Data for analysis: Begin

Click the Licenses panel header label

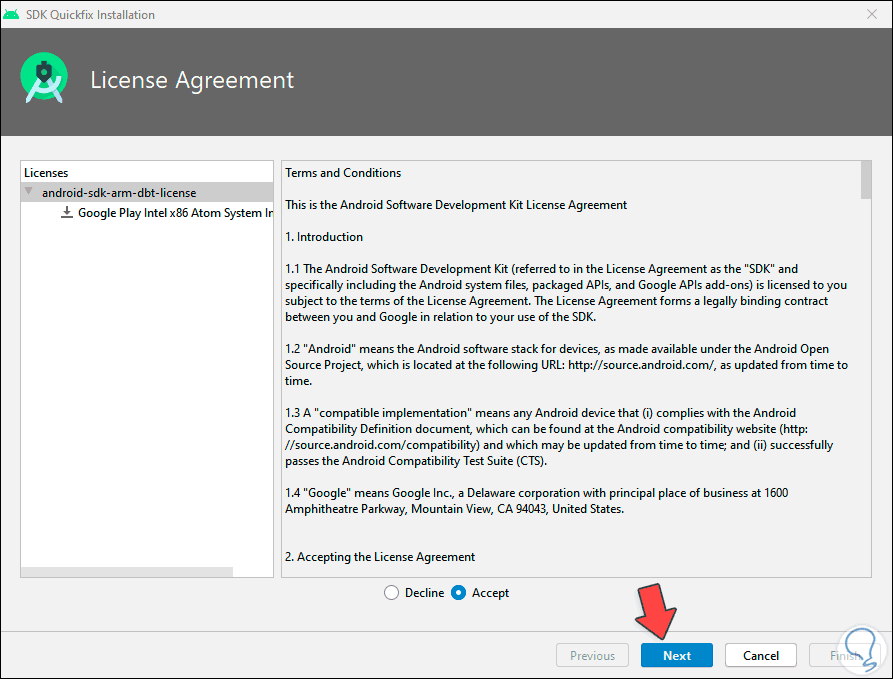coord(46,173)
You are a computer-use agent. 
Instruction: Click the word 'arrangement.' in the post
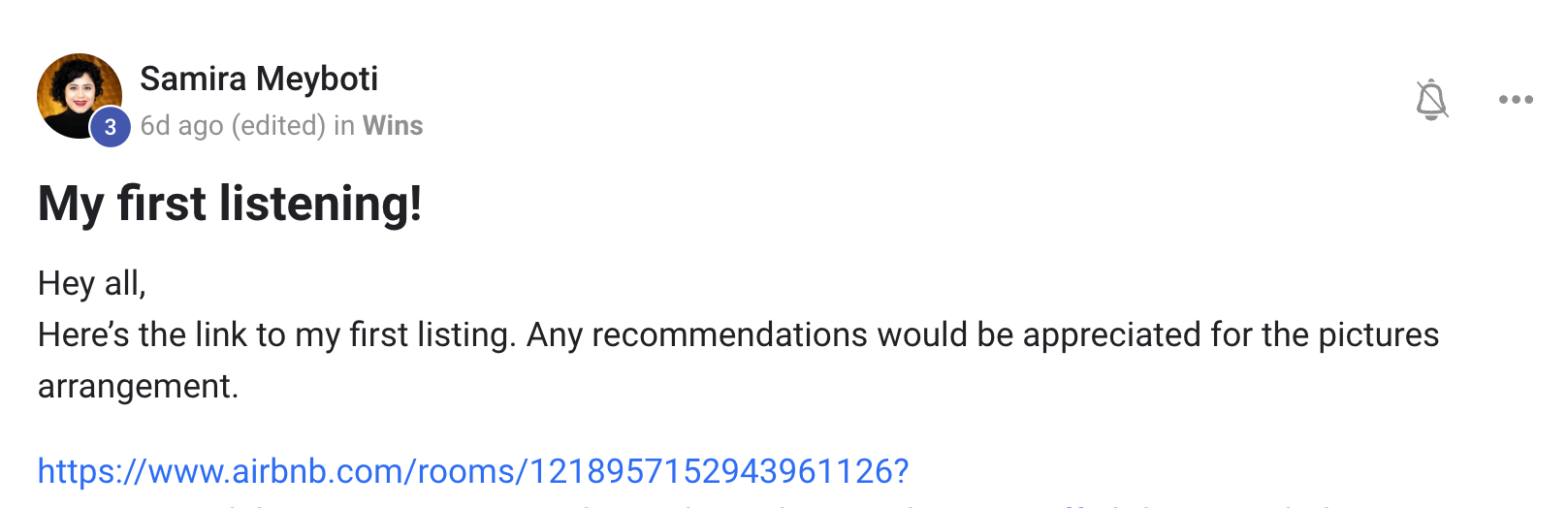pos(138,386)
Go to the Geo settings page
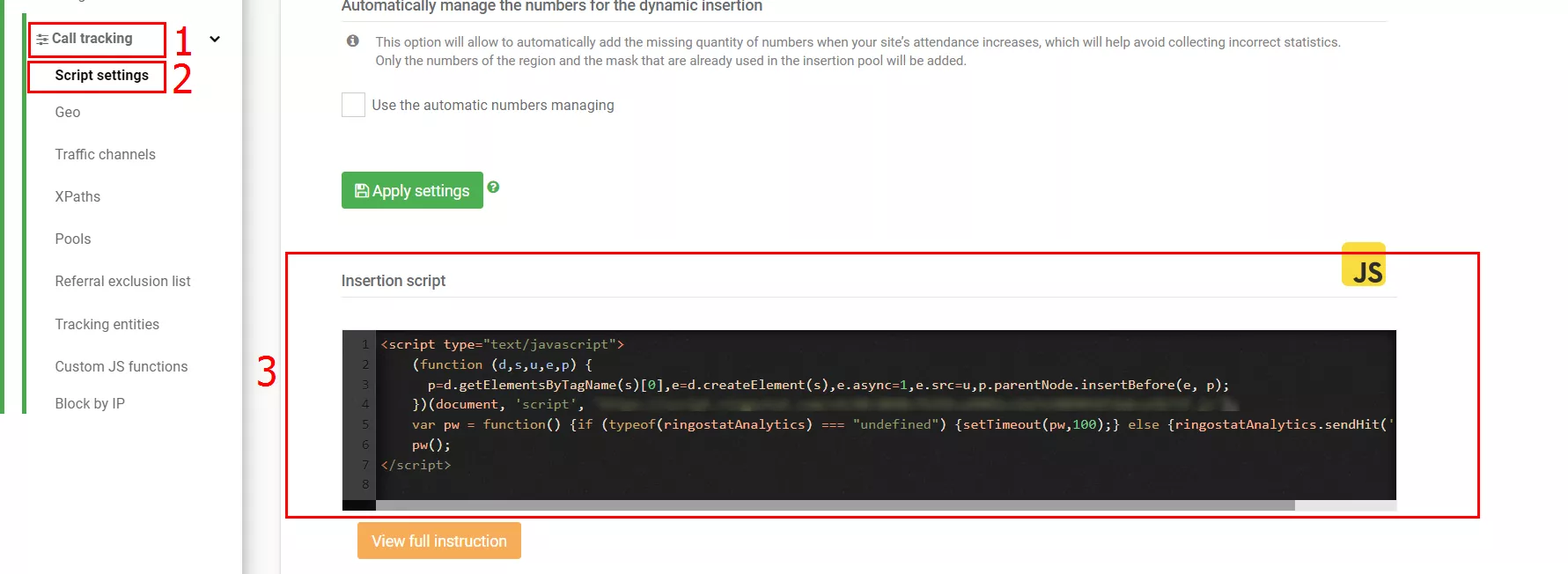This screenshot has width=1568, height=574. [x=68, y=113]
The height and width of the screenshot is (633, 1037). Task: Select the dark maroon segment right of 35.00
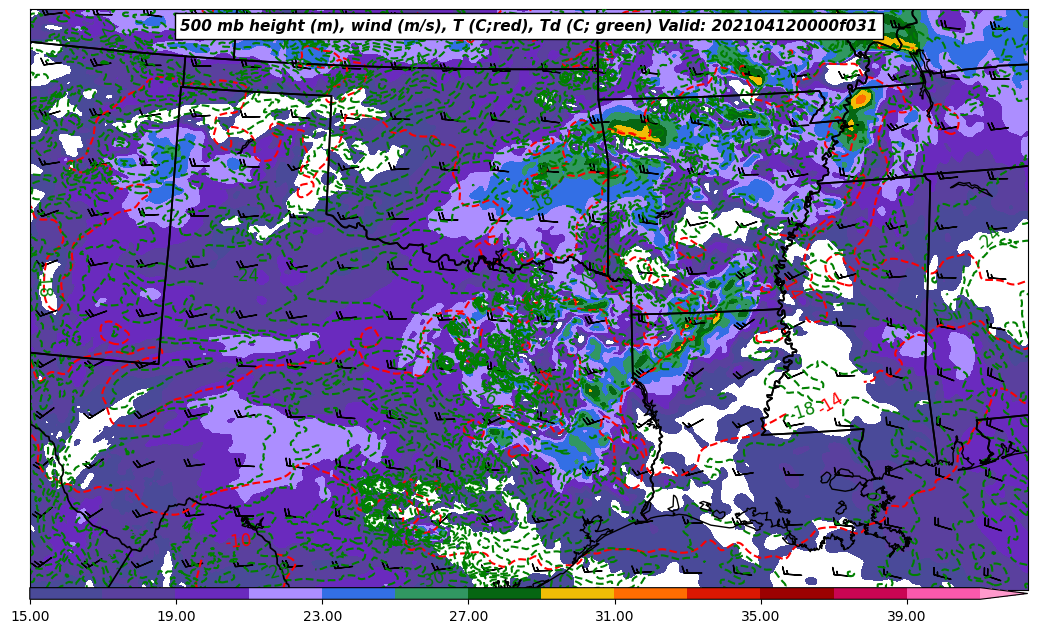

Data for analysis: End

Beginning with the line that holds "Go to the Geo settings page", write out exactly the lines down to the end of the material above, and no others. Pictures are not part of the copy.

- [Solution]:
Go to the Geo settings page
This screenshot has width=1568, height=574. [x=68, y=113]
The height and width of the screenshot is (633, 1037). Task: Select the dark maroon segment right of 35.00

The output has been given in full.